The second interesting observation is that many "blue chips" I would've expected to appear [think Coca Cola (NYSE:KO), Procter & Gamble (NYSE:PG), Johnson and Johnson (NYSE:JNJ)] didn't appear on the screen. These are obviously defensive dividend-paying stocks that are potentially suitable for retirement investors. I'll have to analyze these stocks and figure out what criterion knocked them out of contention -- a topic for another article, perhaps.
To conclude, it's obviously necessary to do more than just run a stock screen then hit the "buy" button. However, a rigorous stock screen that analyzes stocks from all angles can be a great starting point for building your own diversified portfolio. I believe my criteria are appropriate, but they're by no means the end-all be-all solution to investing -- I encourage you to consider your own needs and tweak some of my criteria to suit your financial plan. Perhaps you'd like a higher dividend yield, but you're okay with investing in mid cap stocks -- in which case, criteria 4 and 2 could be modified. Or maybe you're still a few years away from retirement, and you're willing to sacrifice immediate dividend yield for capital appreciation. In that case, you could ratchet up the "total return" requirement and pull back a little on the "dividend yield" requirement.
In any case, the Internet is the great equalizer. The widespread availability of information -- and access to tools like stock screeners -- means that you no longer have to rely on investing in an index or your brokerage's mutual funds. Those are fine strategies, of course (I personally hold several mutual funds and index ETFs), but with a little effort and guts, you can empower yourself to make your own decisions and customize your investing strategy to meet your unique needs.
Please let me know in the comments section if you found this article to be helpful, and feel free to add any feedback you may have. What criteria would you use to build your own personalized stock screen?

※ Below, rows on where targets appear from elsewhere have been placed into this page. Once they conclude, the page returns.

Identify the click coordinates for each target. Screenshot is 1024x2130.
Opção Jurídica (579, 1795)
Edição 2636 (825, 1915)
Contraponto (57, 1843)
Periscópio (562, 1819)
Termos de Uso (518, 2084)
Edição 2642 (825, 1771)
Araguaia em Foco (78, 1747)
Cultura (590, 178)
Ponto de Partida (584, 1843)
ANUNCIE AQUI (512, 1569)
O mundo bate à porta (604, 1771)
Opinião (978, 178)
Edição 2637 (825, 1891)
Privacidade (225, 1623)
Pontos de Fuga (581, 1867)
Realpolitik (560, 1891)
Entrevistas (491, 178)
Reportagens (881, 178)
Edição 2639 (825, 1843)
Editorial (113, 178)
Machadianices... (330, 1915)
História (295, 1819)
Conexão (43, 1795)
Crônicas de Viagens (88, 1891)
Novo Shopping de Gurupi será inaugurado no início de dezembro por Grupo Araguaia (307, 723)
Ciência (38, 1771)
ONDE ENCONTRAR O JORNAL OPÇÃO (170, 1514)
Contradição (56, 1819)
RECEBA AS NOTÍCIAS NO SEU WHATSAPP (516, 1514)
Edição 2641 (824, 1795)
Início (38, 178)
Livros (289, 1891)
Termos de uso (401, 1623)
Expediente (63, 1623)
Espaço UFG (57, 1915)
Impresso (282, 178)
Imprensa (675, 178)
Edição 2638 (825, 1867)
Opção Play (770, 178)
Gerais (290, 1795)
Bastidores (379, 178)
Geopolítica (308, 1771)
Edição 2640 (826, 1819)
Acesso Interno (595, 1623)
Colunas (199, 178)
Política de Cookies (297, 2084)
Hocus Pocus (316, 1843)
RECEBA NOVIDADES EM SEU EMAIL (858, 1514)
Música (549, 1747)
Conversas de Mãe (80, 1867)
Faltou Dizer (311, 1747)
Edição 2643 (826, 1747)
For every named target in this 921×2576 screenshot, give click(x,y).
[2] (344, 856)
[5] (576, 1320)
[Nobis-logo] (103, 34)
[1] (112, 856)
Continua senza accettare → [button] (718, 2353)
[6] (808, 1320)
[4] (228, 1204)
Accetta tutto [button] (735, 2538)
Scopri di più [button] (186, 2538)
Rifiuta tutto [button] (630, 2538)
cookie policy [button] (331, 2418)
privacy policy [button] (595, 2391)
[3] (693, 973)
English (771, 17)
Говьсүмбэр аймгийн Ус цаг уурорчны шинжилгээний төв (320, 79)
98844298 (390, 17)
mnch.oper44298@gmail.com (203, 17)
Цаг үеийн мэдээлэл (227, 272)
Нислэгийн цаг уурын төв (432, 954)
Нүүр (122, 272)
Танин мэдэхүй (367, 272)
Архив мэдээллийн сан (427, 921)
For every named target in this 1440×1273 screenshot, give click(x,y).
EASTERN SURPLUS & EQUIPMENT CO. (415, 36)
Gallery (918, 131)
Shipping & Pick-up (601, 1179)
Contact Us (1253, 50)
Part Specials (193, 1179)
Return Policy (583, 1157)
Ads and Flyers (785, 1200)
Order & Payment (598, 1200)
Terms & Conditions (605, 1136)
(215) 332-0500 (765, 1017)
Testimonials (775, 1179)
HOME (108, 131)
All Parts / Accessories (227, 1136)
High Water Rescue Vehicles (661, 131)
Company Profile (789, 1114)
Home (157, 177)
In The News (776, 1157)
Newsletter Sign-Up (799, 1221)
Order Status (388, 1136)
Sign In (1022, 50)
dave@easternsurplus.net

Disclaimer: I am an individual investor, not a licensed investment advisor or broker dealer. Investors are cautioned to perform their own due diligence. All information contained within this report is presented as-is and has been derived from public sources & management. Always contact a financial professional before making any major financial decisions. All investments have an inherent degree of risk. The future is uncertain, and actual results may be materially different from those expected. Past performance is no guarantee of future results. All views expressed herein are my own, and cannot be interpreted as the views of my employer(s) or any organizations I am affiliated with. Presentation of information does not necessarily constitute a recommendation to buy or sell. Never make any investment without conducting your own research and reading multiple points of view.